Pixel coordinate grounding data:
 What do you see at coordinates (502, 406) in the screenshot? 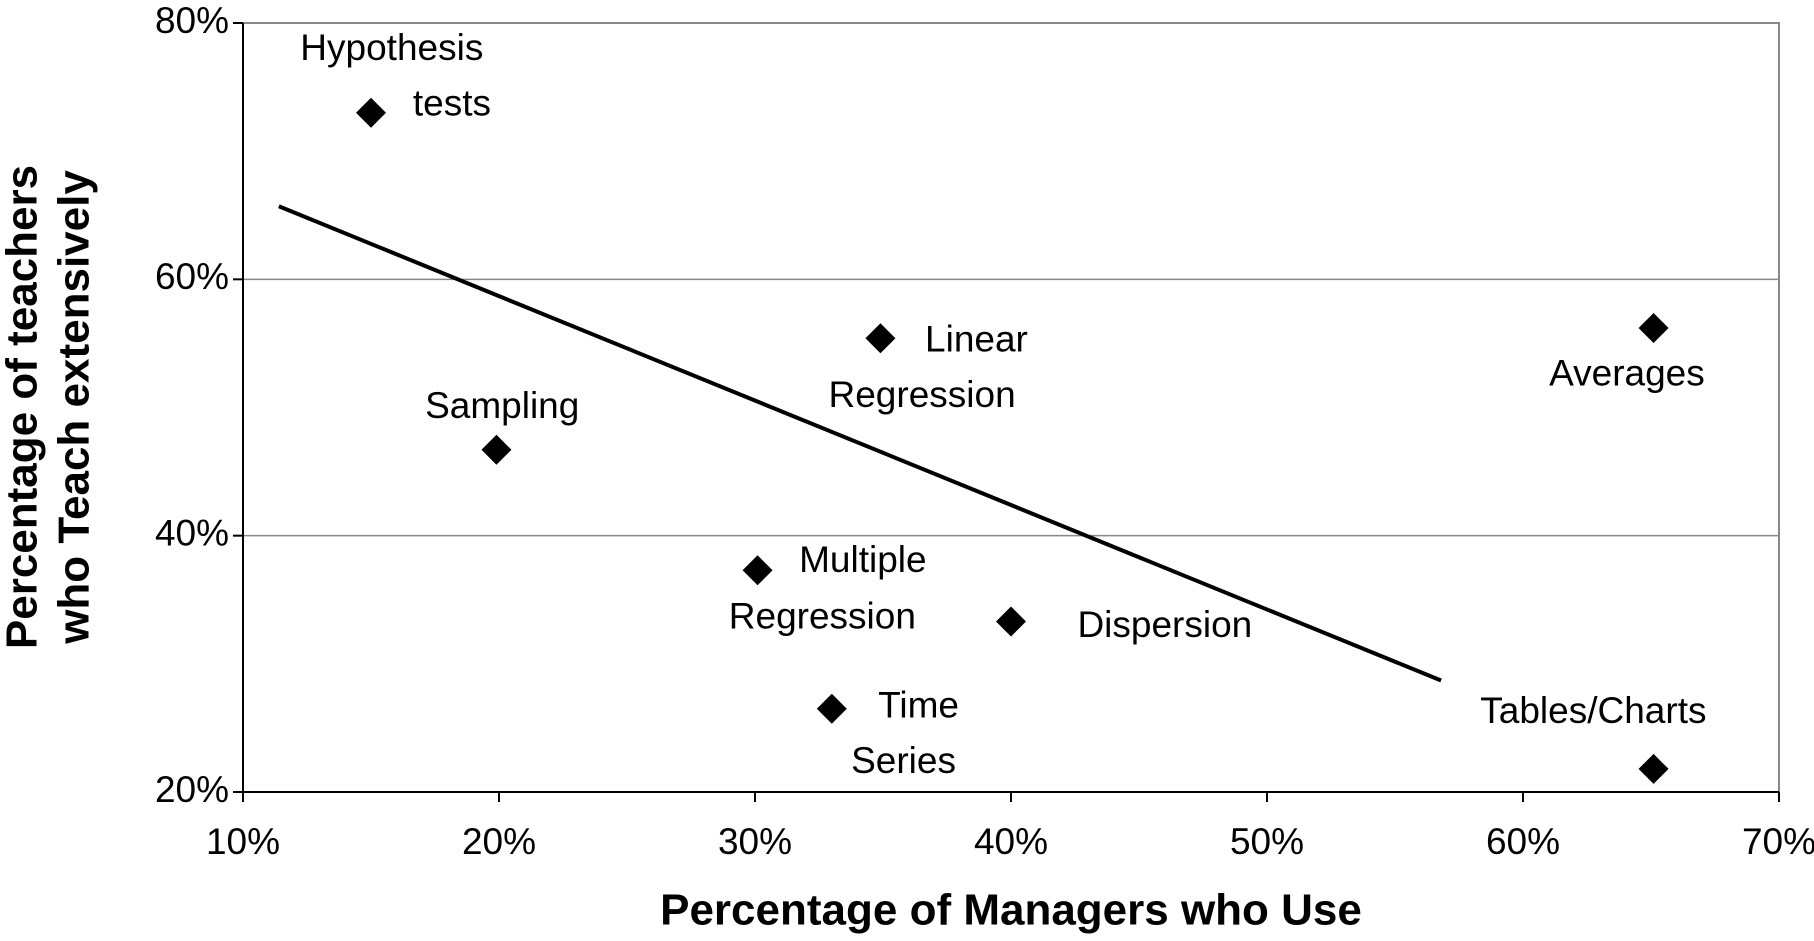
I see `point-label: Sampling` at bounding box center [502, 406].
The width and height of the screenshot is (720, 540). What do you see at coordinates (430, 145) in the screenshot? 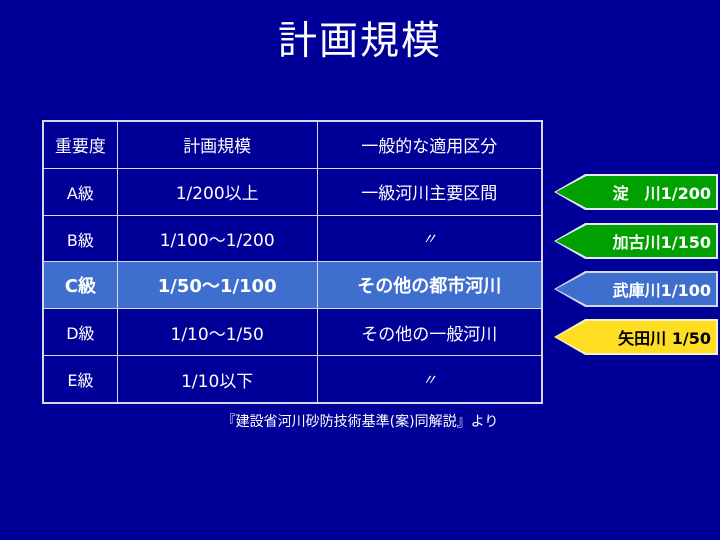
I see `header-application: 一般的な適用区分` at bounding box center [430, 145].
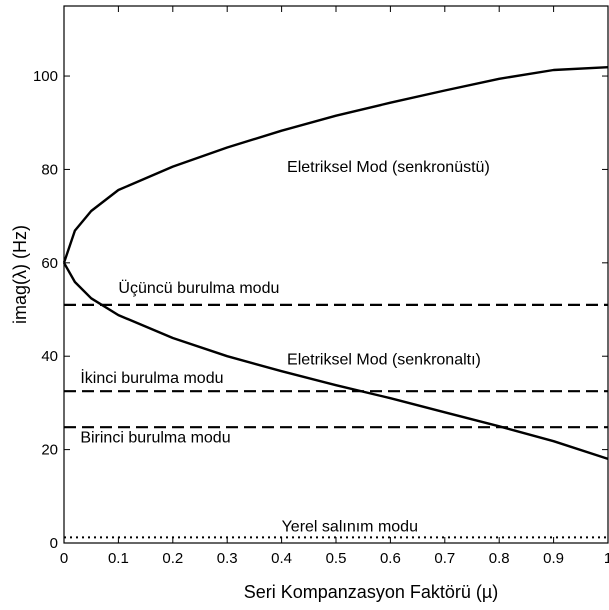 Image resolution: width=609 pixels, height=610 pixels. I want to click on y-tick-label: 0, so click(54, 544).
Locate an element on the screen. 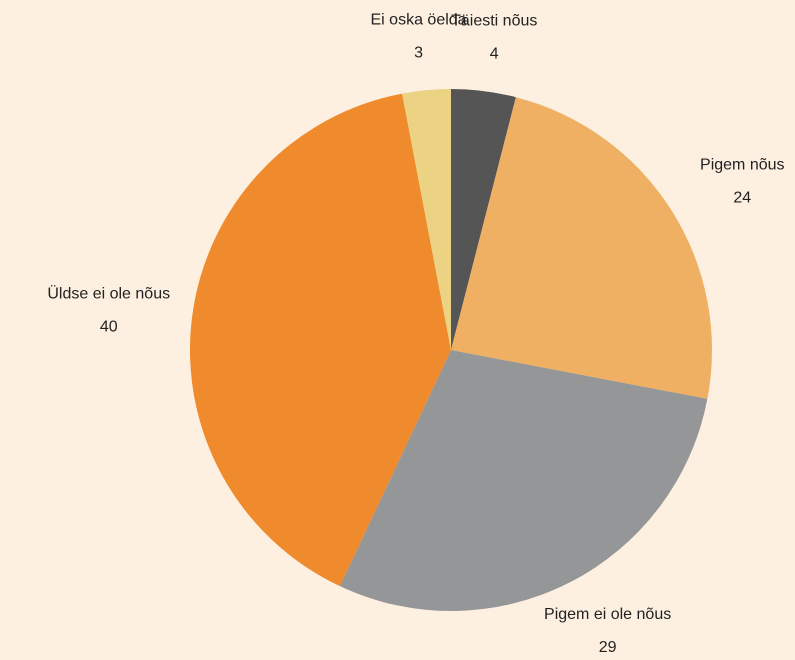 The image size is (795, 660). slice-value: 29 is located at coordinates (608, 648).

(Prompt):
Return the records word for word from their start through the line containing "Image resolution: width=609", including that line. Leave the pictures out of your reply.

(Task output):
 What do you see at coordinates (502, 406) in the screenshot? 
I see `point-label: Sampling` at bounding box center [502, 406].
The width and height of the screenshot is (720, 540). What do you see at coordinates (430, 145) in the screenshot? 
I see `header-application: 一般的な適用区分` at bounding box center [430, 145].
 Image resolution: width=609 pixels, height=610 pixels. I want to click on y-tick-label: 0, so click(54, 544).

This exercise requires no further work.